Parmi les 18 signataires de la déclaration figuraient le Louvre à Paris, le Metropolitan Museum of Art de New York et le Musée du Prado à Madrid.

Mais les musées du monde entier subissent de plus en plus de pressions pour restituer les objets à leurs propriétaires légitimes.

«Les musées, en tant qu’idée où ils centralisent des objets du monde entier pour que les gens puissent les voir et en apprendre davantage, sont d’une certaine manière un grand projet d’apprentissage, mais d’une autre manière, ils représentent également bon nombre des défis que nous voyons avec l’expérience de la colonisation et de là les impacts négatifs que cela a eu sur les cultures des peuples», a déclaré le professeur Geoffrey Bird, de l’école de communication et de culture de l’Université Royal Roads de Victoria.

Le Musée des Beaux-Arts de Boston, qui a également signé la déclaration de 2002, fait désormais partie de ceux qui cherchent à restituer des œuvres d’art. Il a placé une plaque sur une exposition d’œuvres d’art rares d’Afrique de l’Ouest, notamment des casques et des épées en bronze, affirmant qu’il savait que ces objets avaient été pillés par les troupes britanniques en 1897.

La Ville de New York a adopté une loi en août 2022 obligeant les musées à reconnaître les œuvres d’art volées aux Juifs par les nazis.

La réputation des musées en tant que lieux de sauvegarde a également été érodée.

Le mois dernier, le directeur du British Museum a annoncé sa démission après que des enquêtes ont révélé le vol ou la disparition de centaines d’objets. Hartwig Fischer s’est excusé de ne pas avoir pris suffisamment au sérieux l’avertissement d’un historien de l’art selon lequel des objets de sa collection étaient vendus sur eBay.

Un rapatriement bienvenu

Le retour du totem commémoratif aide les Nisga’a à rétablir leur lien avec leur passé après l’expérience des pensionnats au cours de laquelle les gouvernements canadiens et l’Église ont cherché à supprimer l’identité autochtone du peuple, estime M. Bird.
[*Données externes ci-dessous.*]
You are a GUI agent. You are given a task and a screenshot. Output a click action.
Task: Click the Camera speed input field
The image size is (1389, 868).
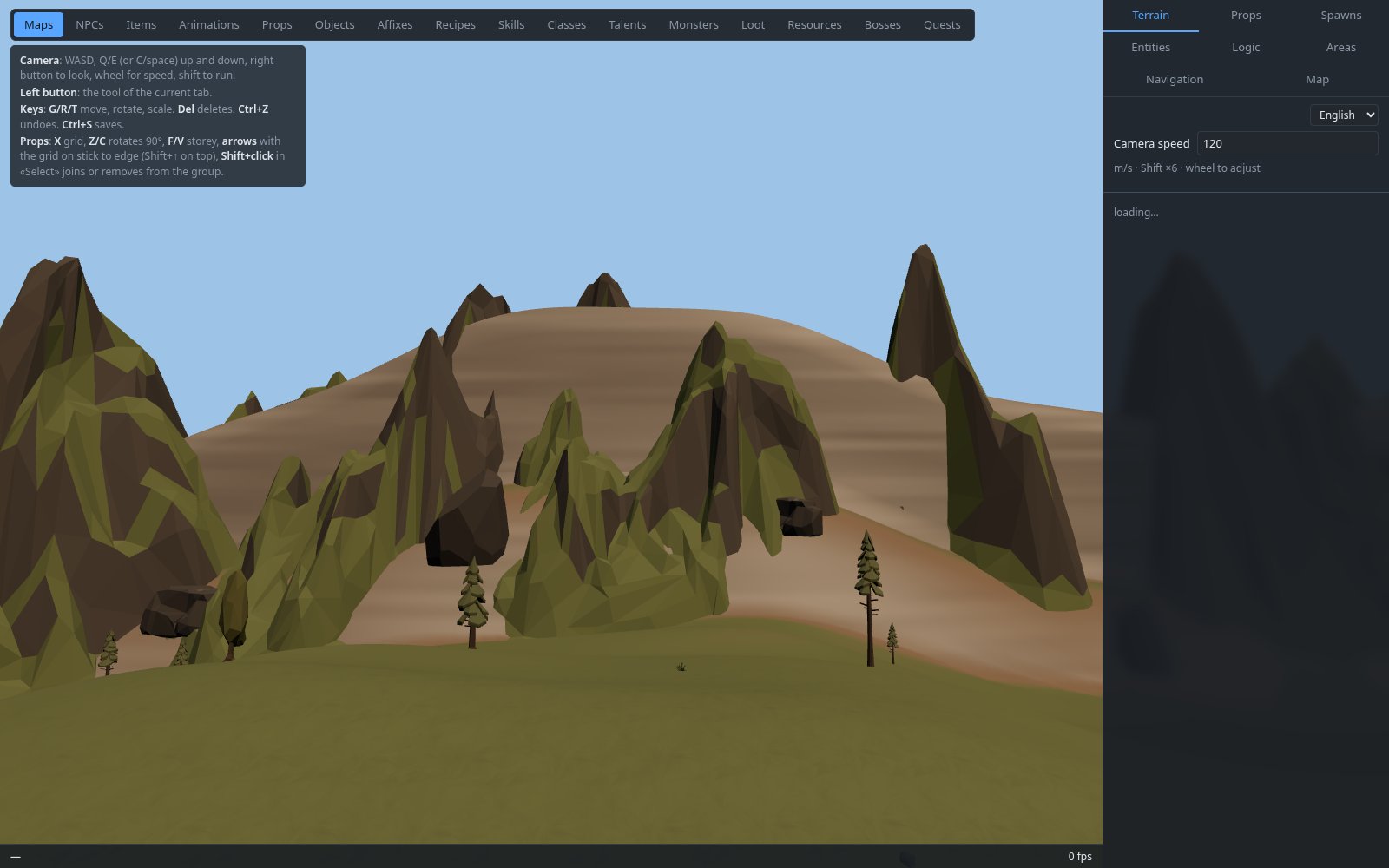(1287, 143)
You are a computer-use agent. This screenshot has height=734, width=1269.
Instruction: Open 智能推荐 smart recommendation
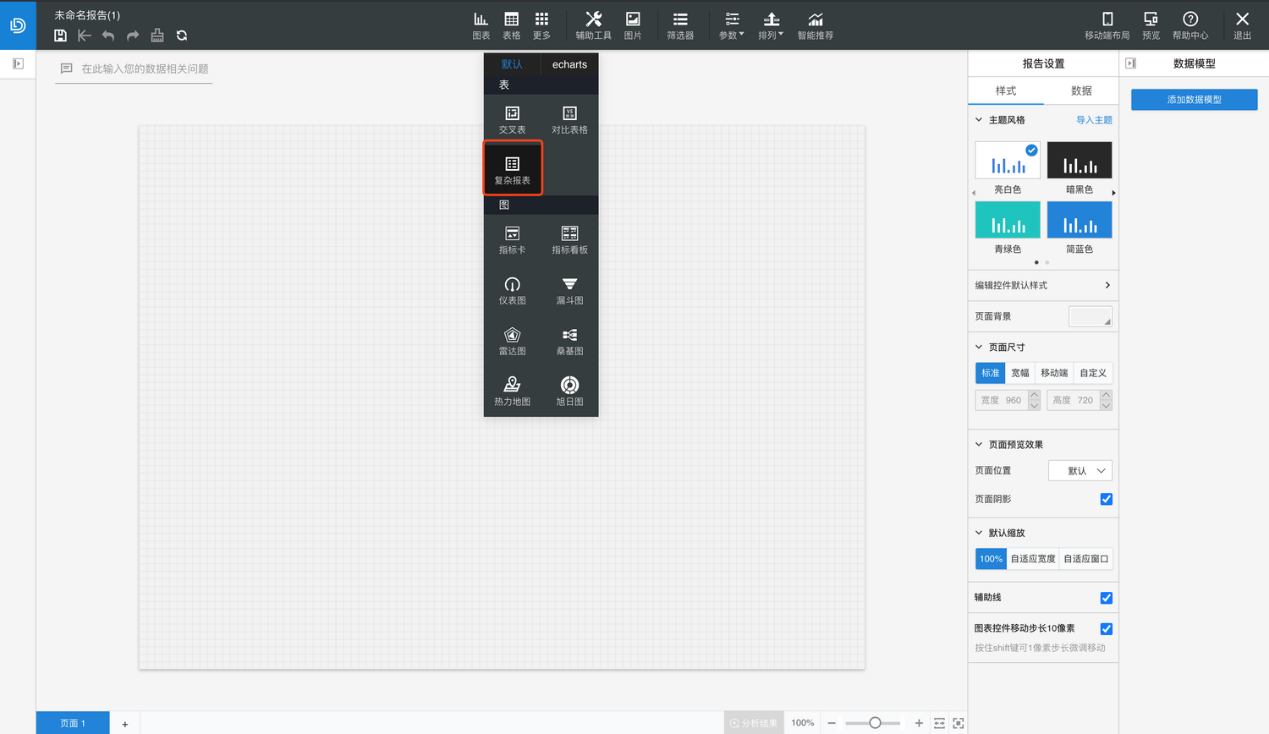coord(815,25)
Le retour du totem offre l’opportunité de porter la réconciliation à un niveau supérieur au-delà du rapatriement d’une œuvre d’art, ce qui pourrait conduire à des améliorations dans l’éducation, les infrastructures et la technologie, a-t-il ajouté.
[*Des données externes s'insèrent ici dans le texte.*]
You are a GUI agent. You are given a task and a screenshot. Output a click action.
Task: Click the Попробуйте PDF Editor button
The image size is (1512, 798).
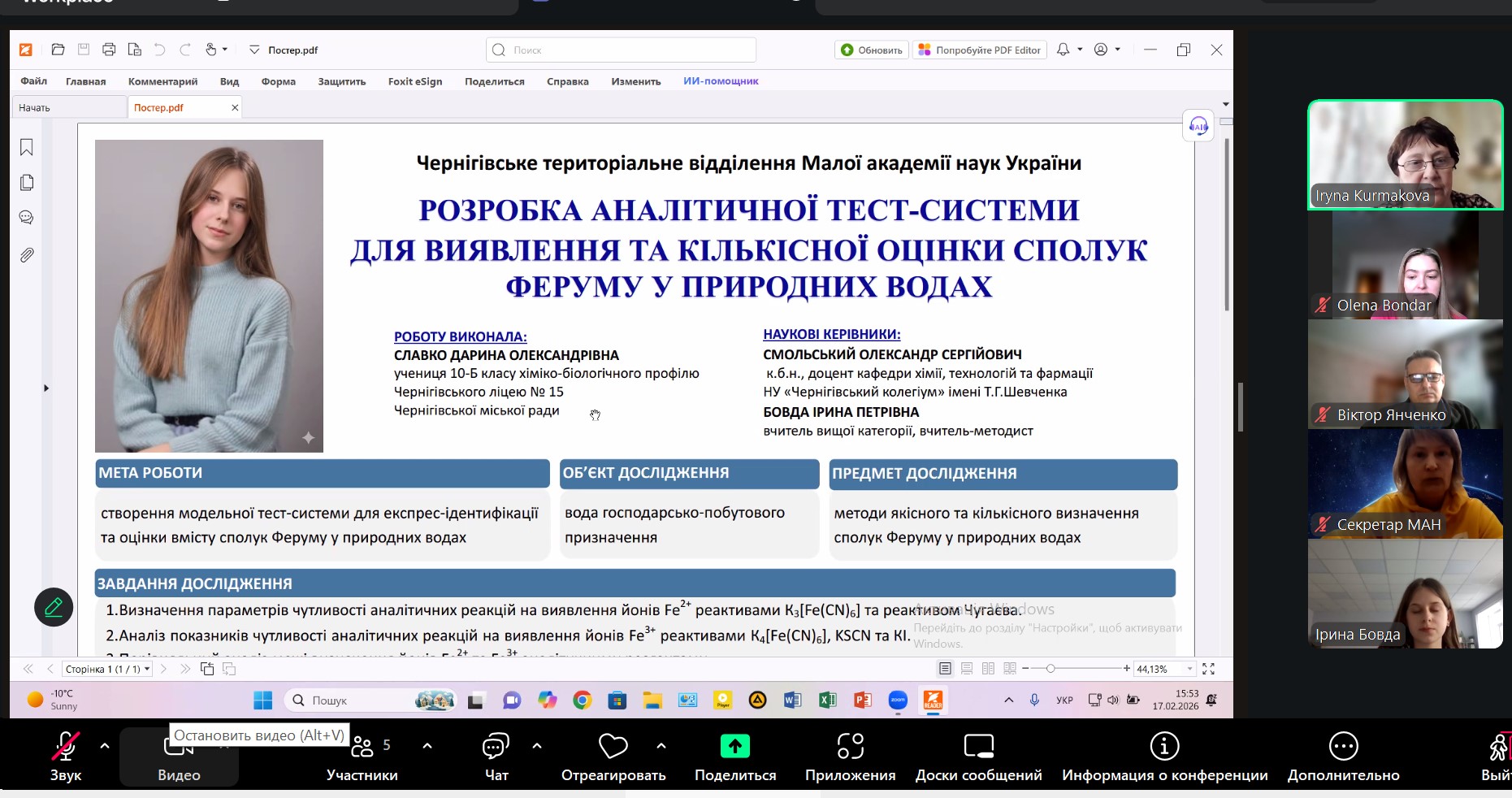pos(979,50)
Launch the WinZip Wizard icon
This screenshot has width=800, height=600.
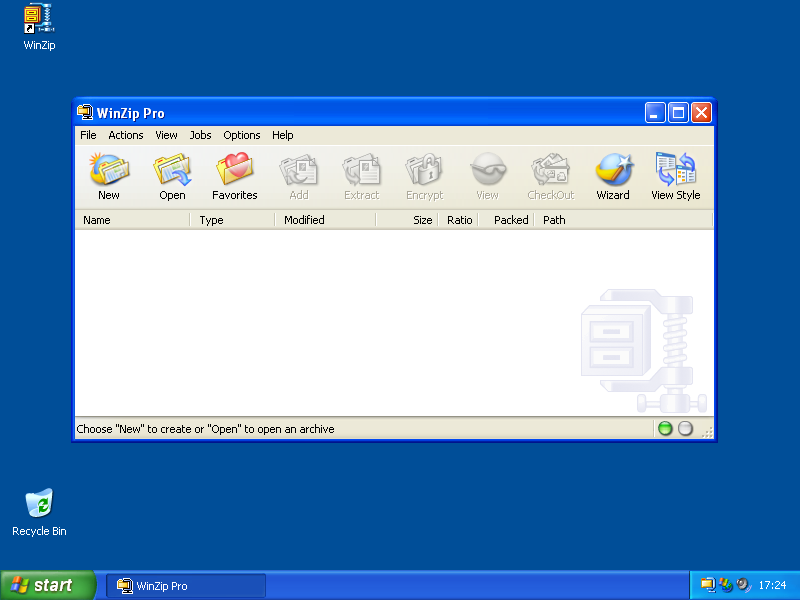click(613, 174)
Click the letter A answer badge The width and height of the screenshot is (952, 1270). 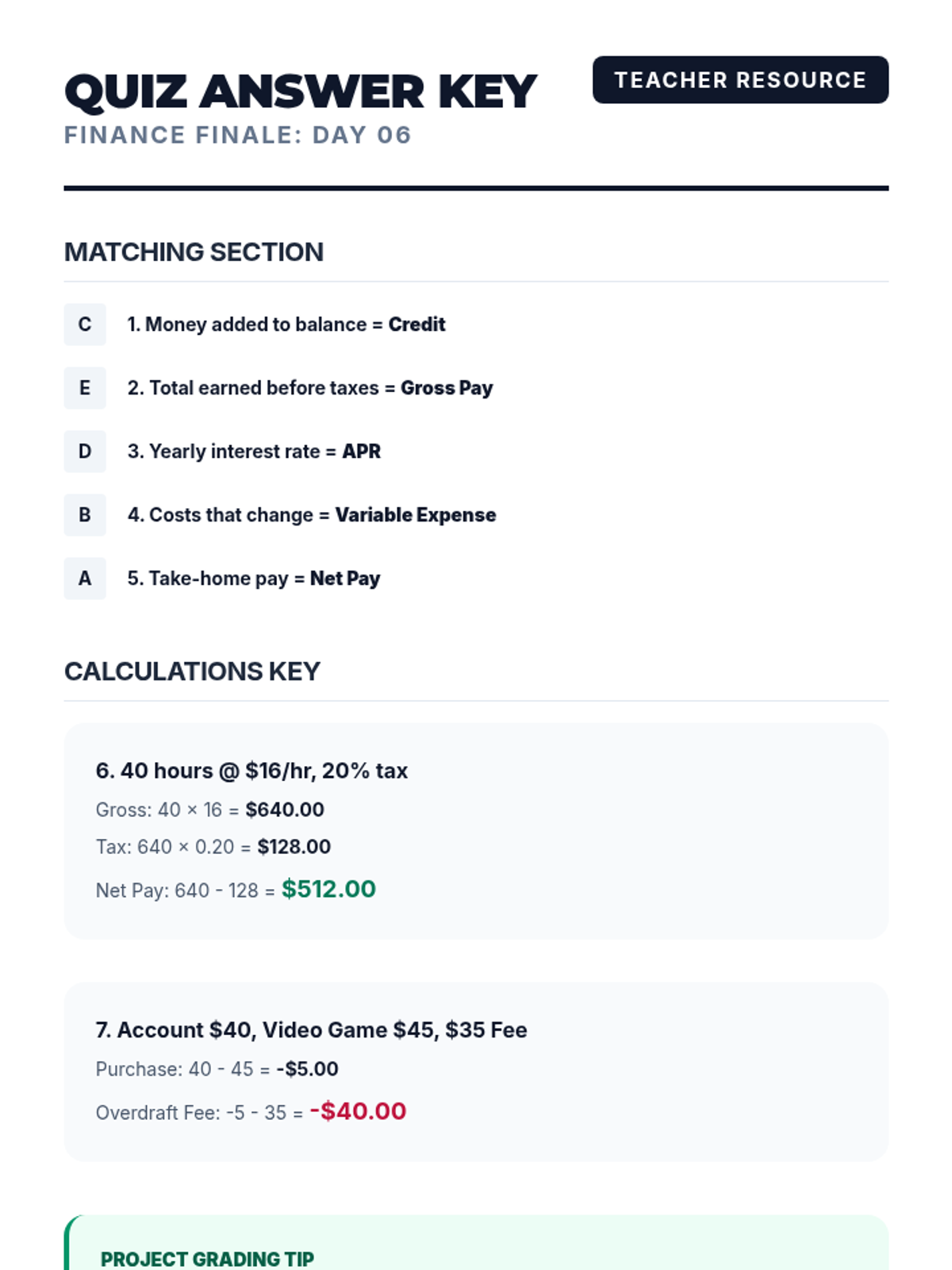[x=85, y=579]
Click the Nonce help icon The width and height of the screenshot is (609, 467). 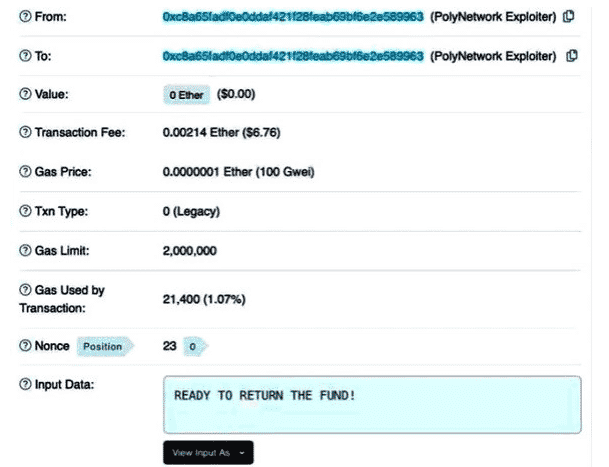click(x=25, y=346)
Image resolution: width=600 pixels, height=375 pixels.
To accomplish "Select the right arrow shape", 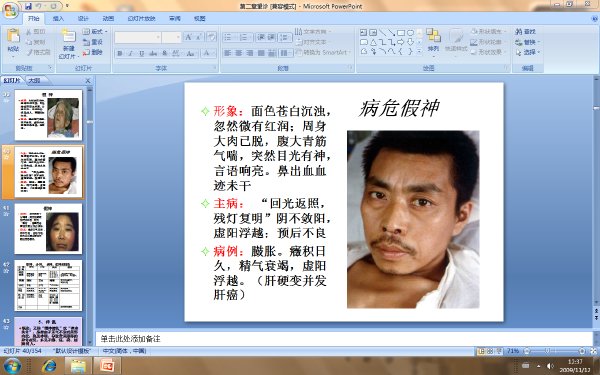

«Je pense également que c’est une porte d’entrée pour ouvrir les portes à la satisfaction de tous ces autres besoins de la communauté, a-t-il déclaré. C’est une étape importante vers la sensibilisation. Ce genre d’efforts a des retombées positives.»

La Nation Nisga’a et National Museums Scotland qualifient le retour du pôle de «rapatriement», reflétant la nature matrilinéaire de la société Nisga’a.

Le poteau en cèdre rouge a été pris sans le consentement de la nation en 1929 par un ethnographe enquêtant sur la vie du village Nisga’a, qui l’a ensuite vendu au musée écossais.

Une délégation Nisga’a s’est rendue en Écosse pour demander son retour en août 2022, et le conseil d’administration du musée a approuvé le plan. Amy Parent, membre de la Nation et titulaire de la Chaire de recherche du Canada sur l’éducation et la gouvernance autochtones, a déclaré le mois dernier qu’une précédente demande de retour du pôle il y a vingt ans avait été rejetée au motif que le pôle était trop vieux pour être déplacé.

La présidente de la Nation Nisga’a, Eva Clayton, a déclaré que le retour du mât commémoratif contribue à donner le ton aux efforts de réconciliation déployés par d’autres nations autochtones.

Les Nisga’a ont une histoire de leadership, étant la première nation autochtone à signer un traité moderne en Colombie-Britannique à la fin des années 1990, et aux efforts en cours pour poursuivre la réconciliation, a-t-elle déclaré.

Le retour du totem commémoratif pourrait agir comme un catalyseur qui se propagerait dans le monde entier alors que de plus en plus de pays, de gouvernements et d’institutions seraient confrontés à des demandes de la part des peuples autochtones pour que leurs artefacts soient restitués, a déclaré Murray Rankin, ministre des Relations avec les Autochtones et de la Réconciliation de la Colombie-Britannique.

«Quel exemple plus poignant que de voir, après presque 100 ans dans le musée écossais, le musée national, un morceau aussi important de l’histoire des Nisga’a restitué aux Nisga’a», a-t-il affirmé.